Some believe that compassion is an innate quality that not all of us possess, but studies suggest that it is in fact a learned behavior and one that could be harnessed to create a kinder and more empathetic world.
Researchers from the University of Wisconsin-Madison say that through compassionate meditation, positive emotions such as loving-kindness can be learned in the same way as playing an instrument or becoming proficient in sport.
The study, which was carried out by Richard Davidson and his team of investigators at UW-Madison, was the first of its kind to utilize functional magnetic resonance imaging (an MRI technology that measures brain activity) to identify how exactly the brain systems that are directly involved with empathy are affected when practicing a voluntary generation of compassion.
After working with a group of 16 Tibetan monks who were well versed in the art of compassion-based meditation, the researchers took 16 age-matched participants with no previous training and taught them the fundamentals in two weeks by asking them to first focus on their loved ones wishing them well-being and freedom from suffering, and then to generate the same feelings without thinking of anyone in particular.
All 32 subjects were placed in the fMRI scanner and exposed to a series of negative and positive vocalizations. The scans revealed that the long term meditators experienced significant brain activity in the insula, the part of the brain that deals with bodily representations of emotions, as well as the area that processes empathy by perceiving the mental and emotional state of others, supporting Davidson’s beliefs that “people are not just stuck at their respective points” and that we can train ourselves to be kinder and more compassionate.

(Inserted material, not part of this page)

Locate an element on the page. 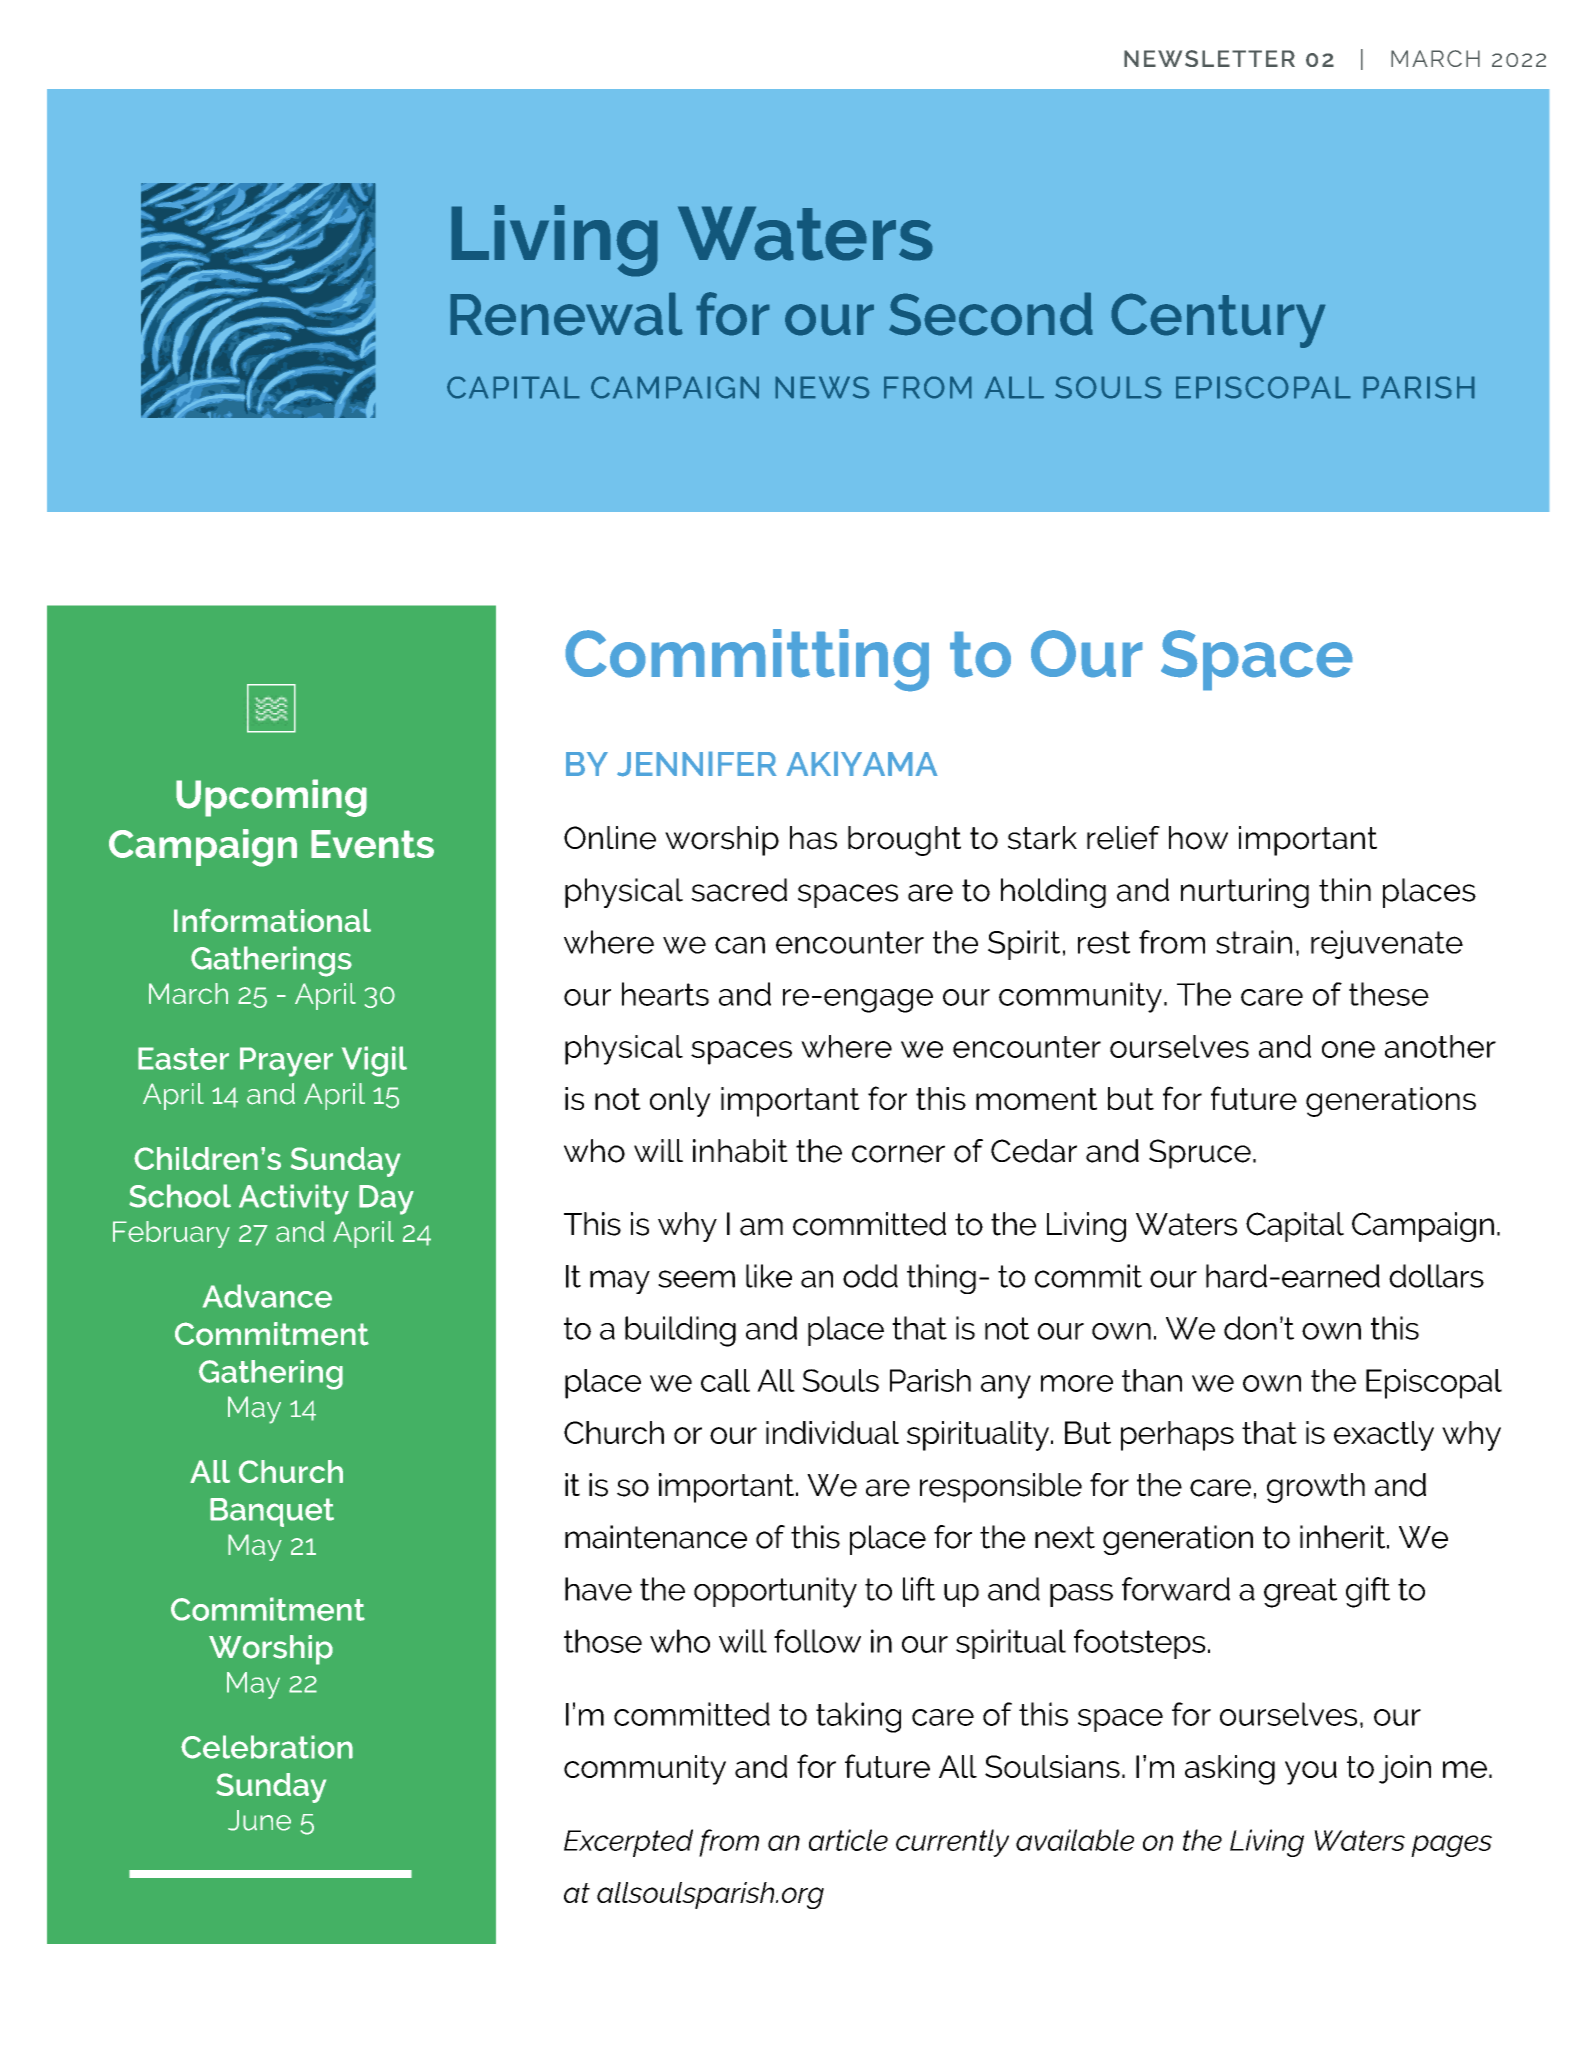  you is located at coordinates (1311, 1773).
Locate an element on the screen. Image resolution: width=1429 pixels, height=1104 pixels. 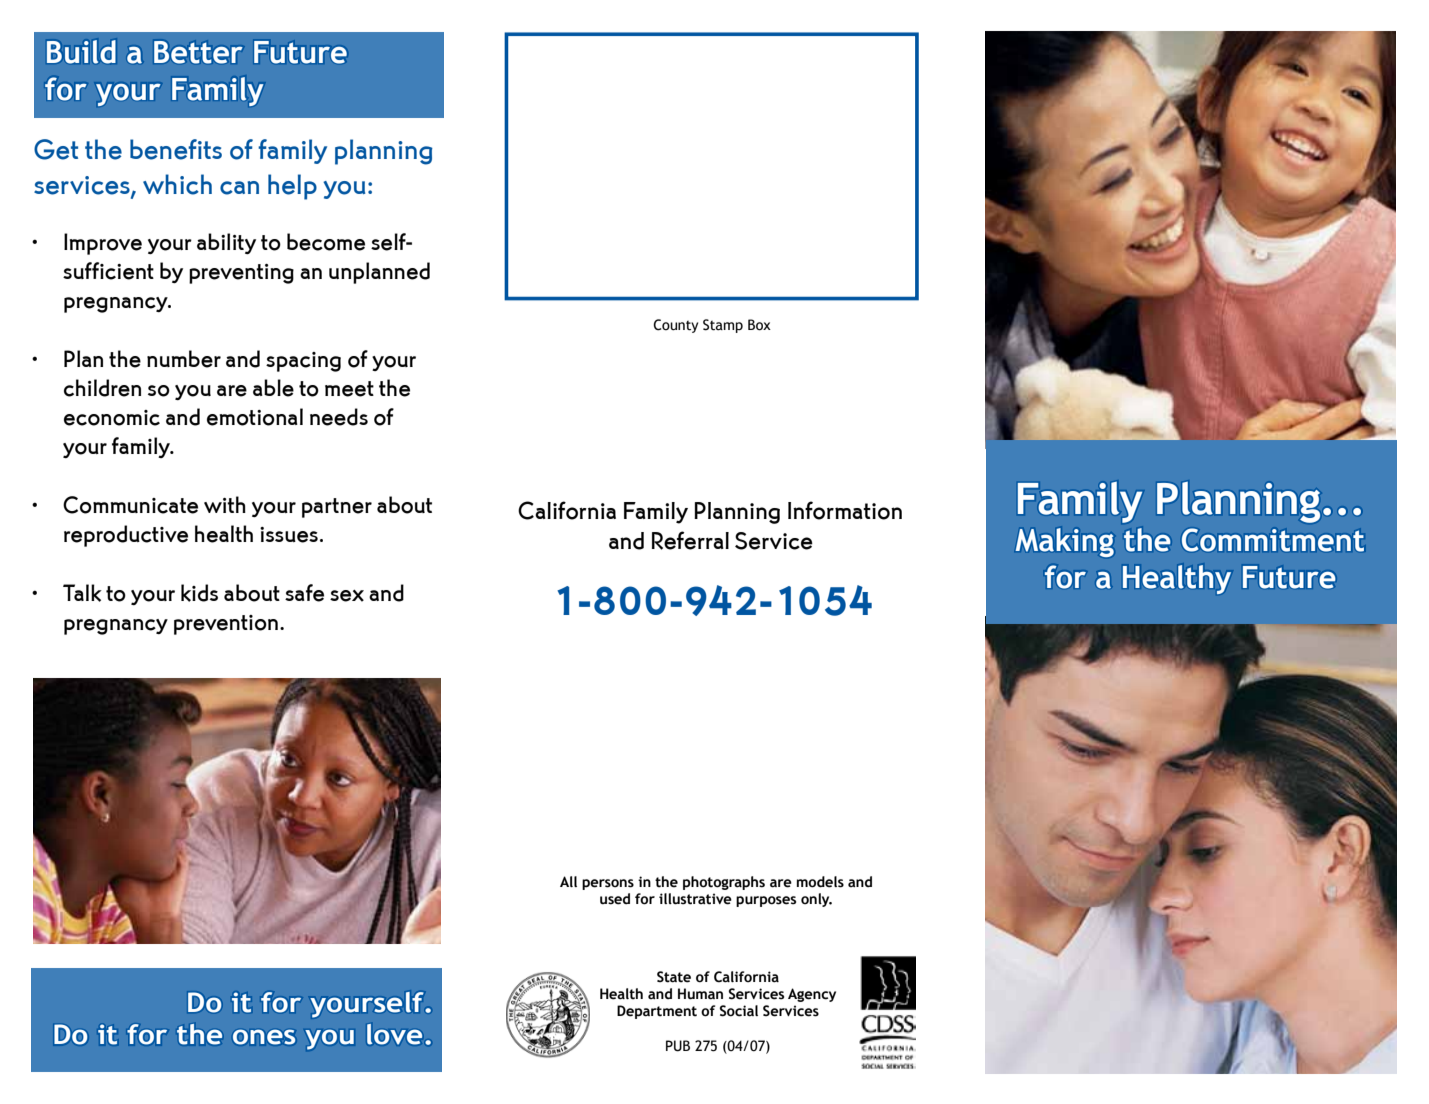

Other studies examining the same issue also point to yes, further demonstrating that we can become more caring if we actively practice a compassionate mindset.
A More Harmonious World
This isn’t the first we’ve heard about the effects of meditation on promoting virtuous behavior — Buddhists have long believed it could lead us to greater love for all sentient beings — but up until now we’ve never had any scientific proof.
So what impact could this have on the general population?
From children that engage in bullying to adults that are prone to depression, cultivated compassion can help us to regulate our own individual thoughts and emotions, along with helping us to think about not just our own suffering but the suffering of others, directing our society as a whole down a much more harmonious and all encompassing loving path.
It may sound unbelievable, but choosing not to be kind is actually a far too common every day experience that many of us do without even realizing it. Whether we walk pass the homeless man declining to part with our money, either because we want to save it or we are too afraid to engage with him, or we change the channel to avoid hearing the latest news story about the cruelty animals endure to end up on our plates, we’ve become experts at suppressing compassion, but it doesn’t have to be that way.
The world could certainly use more kindness and maybe meditation is the key?